Here are some words that dominated popular culture in Australia, the US and UK during the last year. Interesting for English, social science and popular culture classes.

The Macquarie Dictionary has just announced its Word of the Year 2013 and the winner is…..

infovore – (noun) a person who craves information, especially one who takes advantage of their ready access to it on digital devices.

So, an infovore is like a carnivore, but hungers for information. Smartphones provide us with instant answers and many of us are addicted to this rush of instant information. Libraries – a great place for infovores!

Honourable mentions:

firescape – (verb) to landscape an area with the possibility of bushfire in mind.
cli-fi – (noun) a genre of speculative fiction based on the premise that climate change will give rise to fundamental changes in the way humans live.
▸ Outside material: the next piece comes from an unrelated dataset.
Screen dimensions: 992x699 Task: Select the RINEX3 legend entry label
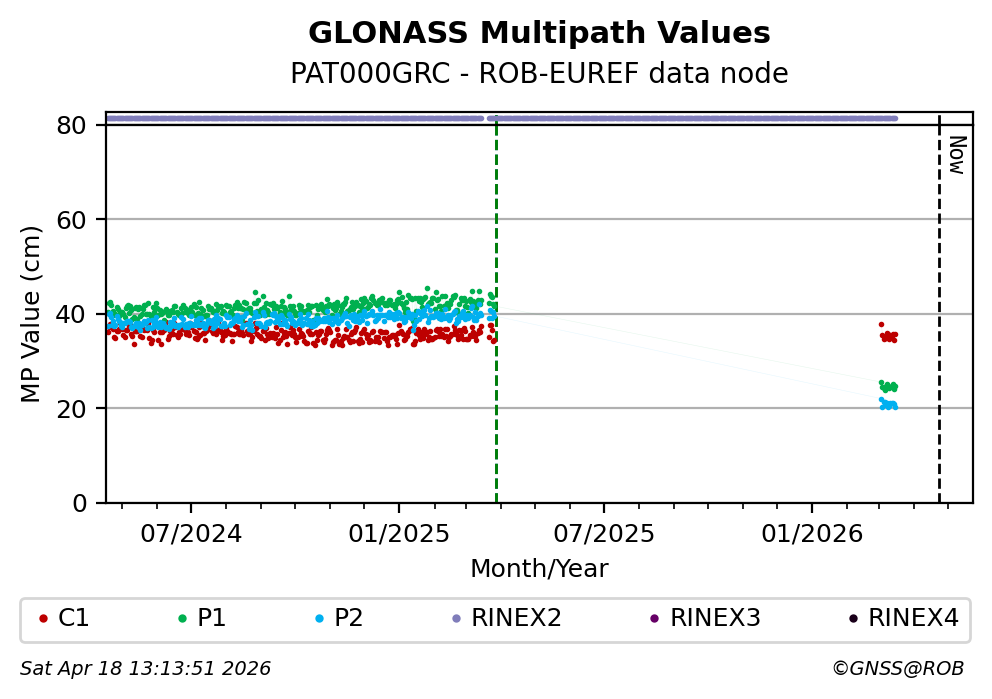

People’s Choice Award: onesie – a loose-fitting one-piece suit, gathered at the wrists and ankles. Please, can we just limit these to babies?  

Other category winners:
Arts – fanfic
Colloquial – facepalm
Health – enabler
Politics – marriage equality
General interest – watch and act
Communications – churnalism
Social interest – generation debt

http://www.macquariedictionary.com.au/resources/view/word/of/the/year/

Oxford Dictionaries Word of the Year 2013
selfie – (noun) a photograph that one has taken of oneself, typically one taken with a smartphone or webcam and uploaded to a social media website. The frequency of the word selfie increased by 17 000% during the past year. It was first used in an Australian online forum in 2002. Spin-off terms include welfie (a workout selfie), belfie (a posterior selfie) and twofie (with 2 people).
Shortlist includes: binge-watch (watch multiple TV episodes); bitcoin (the digital currency); showrooming ( visiting a shop and then buying it cheaper online); twerk.
http://blog.oxforddictionaries.com/press-releases/oxford-dictionaries-word-of-the-year-2013/

Global Language Monitor Top Word of 2013
The 14th annual survey of the English language across 5 continents and spoken by 1.83 billion people.
Top word is ‘404’, followed by fail!, hashtag, @pontifex, the Optic, surveillance, drones, deficit, sequestration, emancipate.
404 is the numeric code for failure on the internet, augmenting its original use as “page not found”.
Top phrase: toxic politics
Top name: Pope Francis.
Most understood word in the world: OK.
Top trending prefix: franken- (any human-instigated activity that spins out of control)
Number of words in the English language (1 Jan 2014 est.):  1 025 109.8 http://www.languagemonitor.com/category/words-of-the-year-woty/

American Dialect Society Word of the Year 2013
because x – used to introduce a noun, adjective or other part of speech. “Because”  is now being used in new ways in informal online use and doesn’t have to be followed by “of”. Usage includes “because science”, “because reasons”, “because tired” and “because awesome”.
Other useful words: slash (and/or eg. come and visit slash stay), ACC (aggressive carbon copy used to undermine the email recipient eg. cc’ing the boss), robo sapiens (robots with human-like intelligence). http://www.americandialect.org/because-is-the-2013-word-of-the-year

Merriam-Webster’s (US) Word of the Year 2013
Based on the greatest increase in lookups over the past year, the top 10 words were not new words, but rather they were the words behind the stories in the news.
Word of the Year is science, followed by cognitive, rapport, communication, niche, ethic, paradox, visceral, integrity, metaphor.